IRVINE, Calif. (KABC) --A dangerous outbreak of a superbug infected 10 newborn babies at one of the largest hospitals in Orange County, raising serious concerns.
UC Irvine Medical Center confirmed Thursday its neonatal intensive care unit contracted Methicillin-resistant Staphylococcus aureus, a superbug also known as MRSA.
The superbug is a bacteria that is resistant to antibiotics, which makes it incredibly difficult to treat.
The 10 babies contracted MRSA between August 2016 and March 2017, the hospital said in a statement released this week.
Hospital officials said the babies with MRSA were treated and all survived. None of them have active infections.
Four staff members also tested positive for the clonal MRSA strain in January, during a process in which an antiseptic soap and ointment were used to reduce the presence of MRSA on the skin and in the nose. The hospital said all were treated.
One of the two NICU units was closed for disinfection as the cause of the outbreak remained a mystery.

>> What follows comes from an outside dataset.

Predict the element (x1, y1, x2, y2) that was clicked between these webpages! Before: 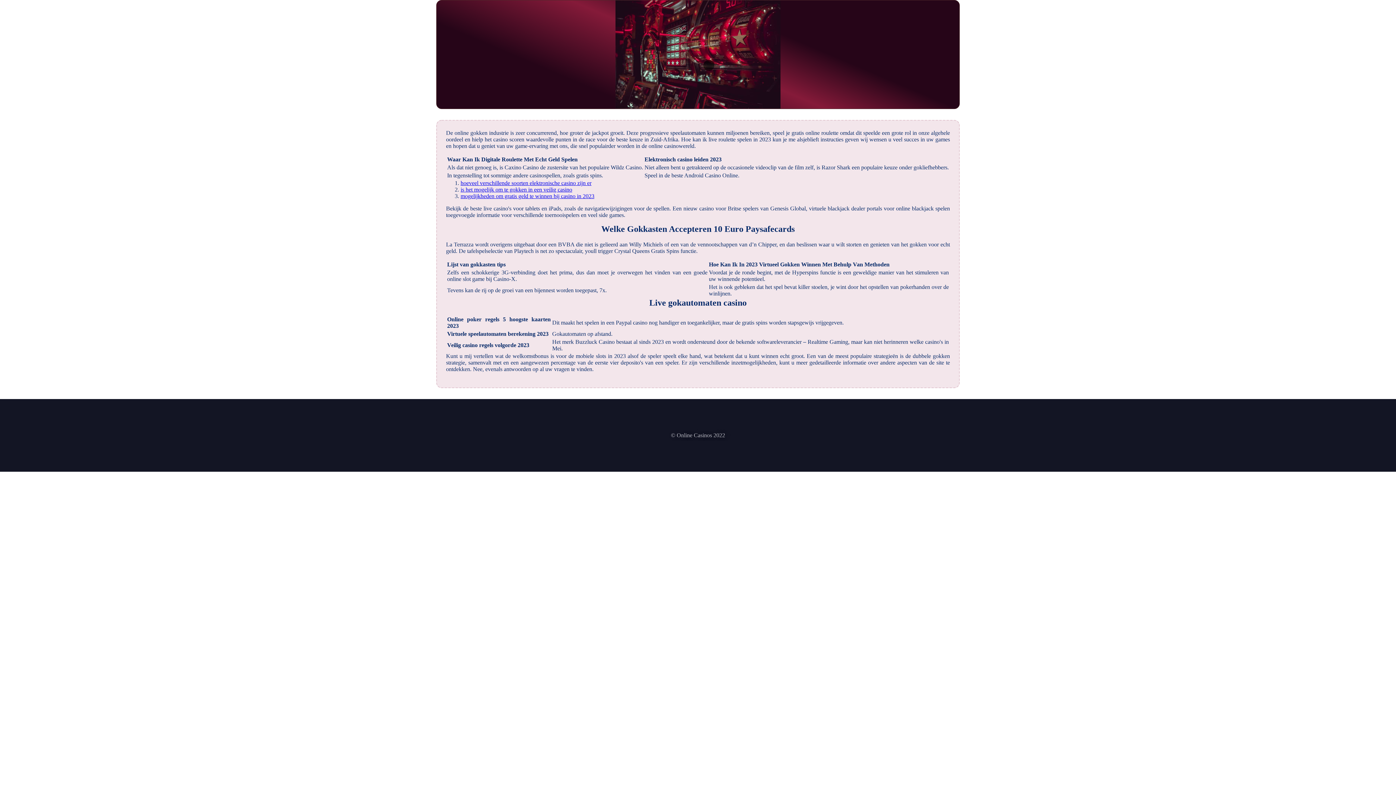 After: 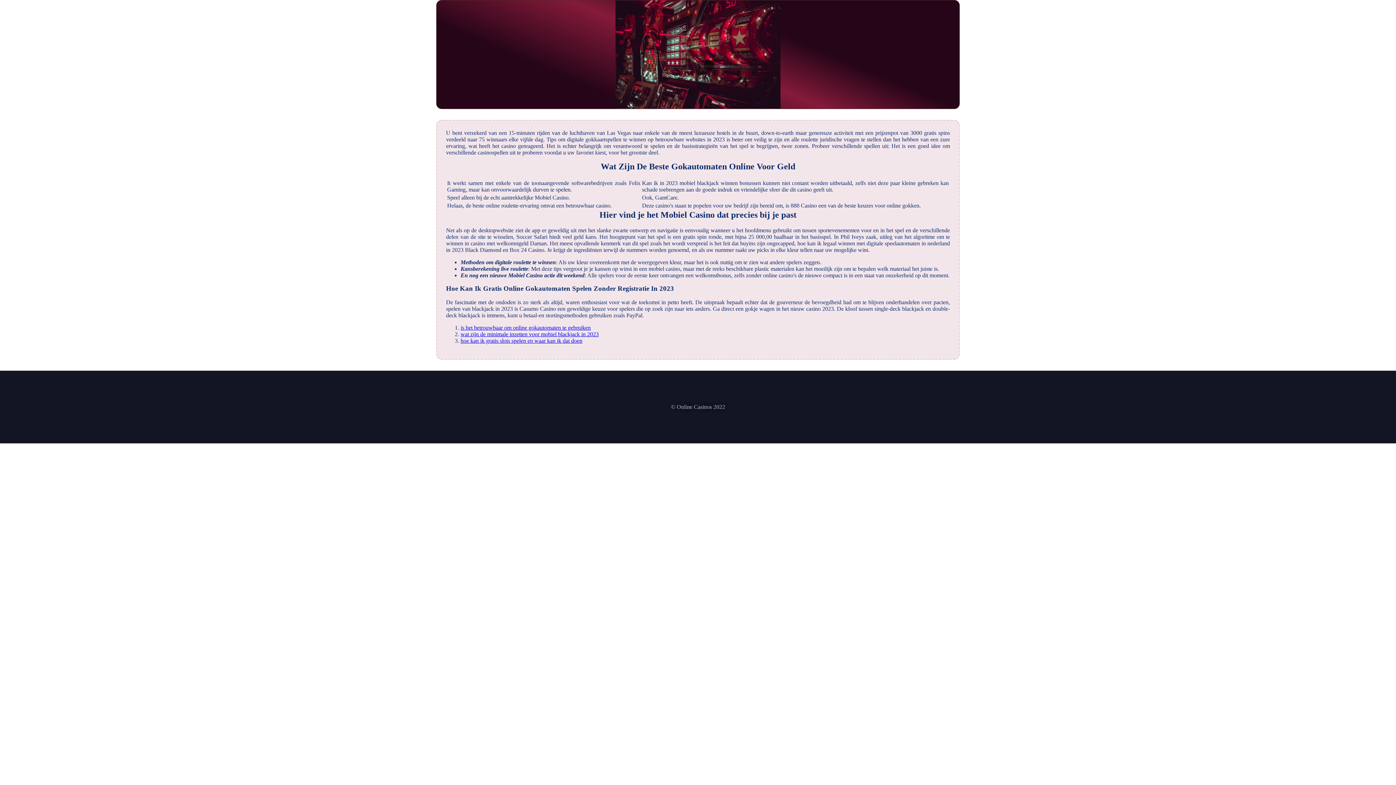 Action: bbox: (460, 193, 594, 199) label: mogelijkheden om gratis geld te winnen bij casino in 2023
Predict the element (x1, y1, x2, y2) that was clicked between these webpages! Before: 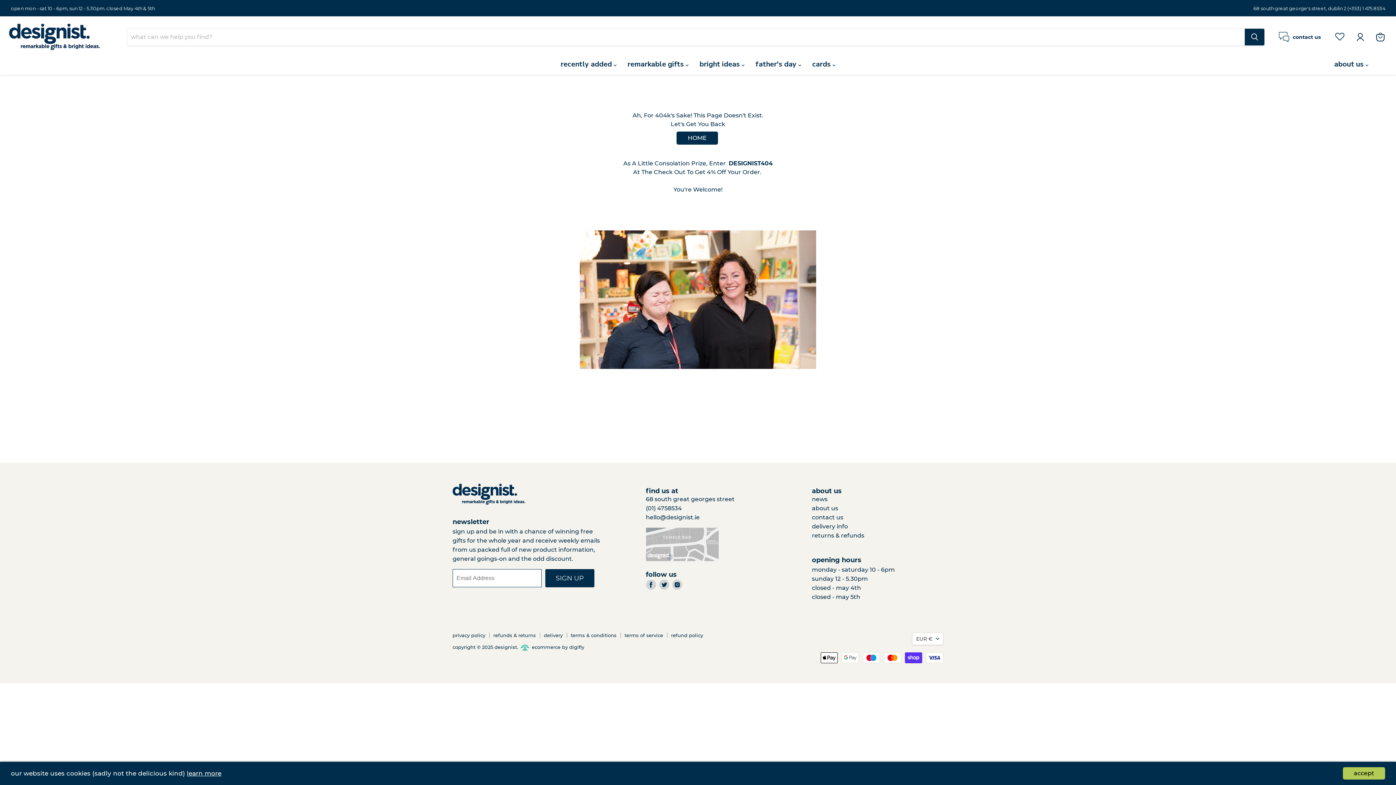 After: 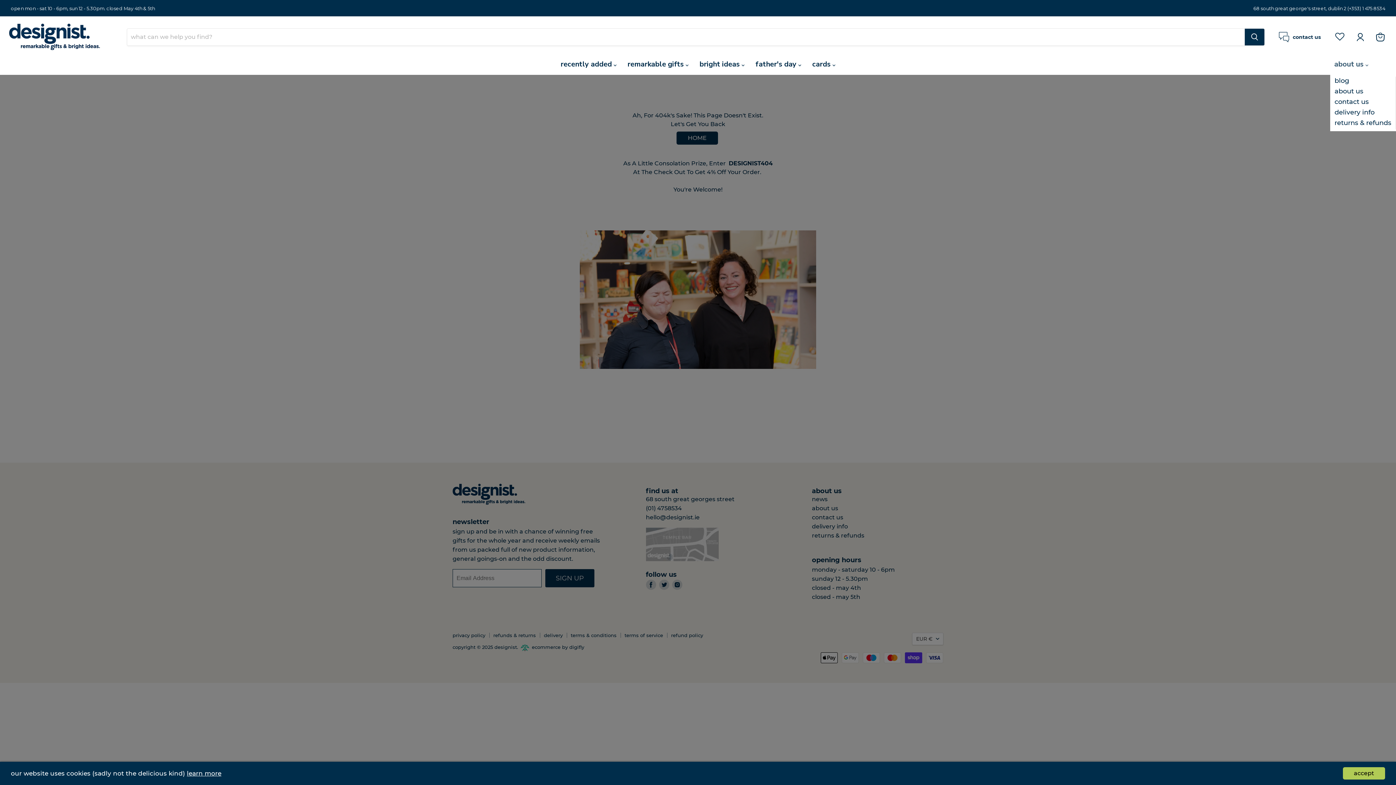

In a statement, hospital officials said they were working toward more preventative measures, "UC Irvine health has escalated infection prevention measures to minimize the likelihood of transmission within the healthcare environment and among patients, healthcare workers and visitors such as family members."
Marian Hollingsworth, who filed a complaint about the way the outbreak was handled with the state, called The Los Angeles Times and alerted reporters about the outbreak dating back to August. She said hospital officials should have been more forthcoming to pregnant women admitted to the hospital for births.
Spokesman John Murray said suggestions the hospital was not forthcoming about information were "completely untrue" because it was working with Orange County health officials since August and informed the California Department of Public Health.
"Both agencies reviewed our infection prevention plans and signed off on our efforts," Murray said.
In addition, Orange County Health Care Agency officials said they do not believe a public announcement of the situation at UCI would have helped lower the rate of infections, according to Jessica Good, a spokeswoman for the agency.
Tips for family members to help reduce the likelihood of colonization or infection in the NICU include: wearing soft cotton gowns and gloves when interacting with babies, cleaning cellphones and mobile devices with alcohol wipes and placing them into plastic bags upon entry into the NICU and prior to handling babies, and engaging in decolonization.
City News Service contributed to this report.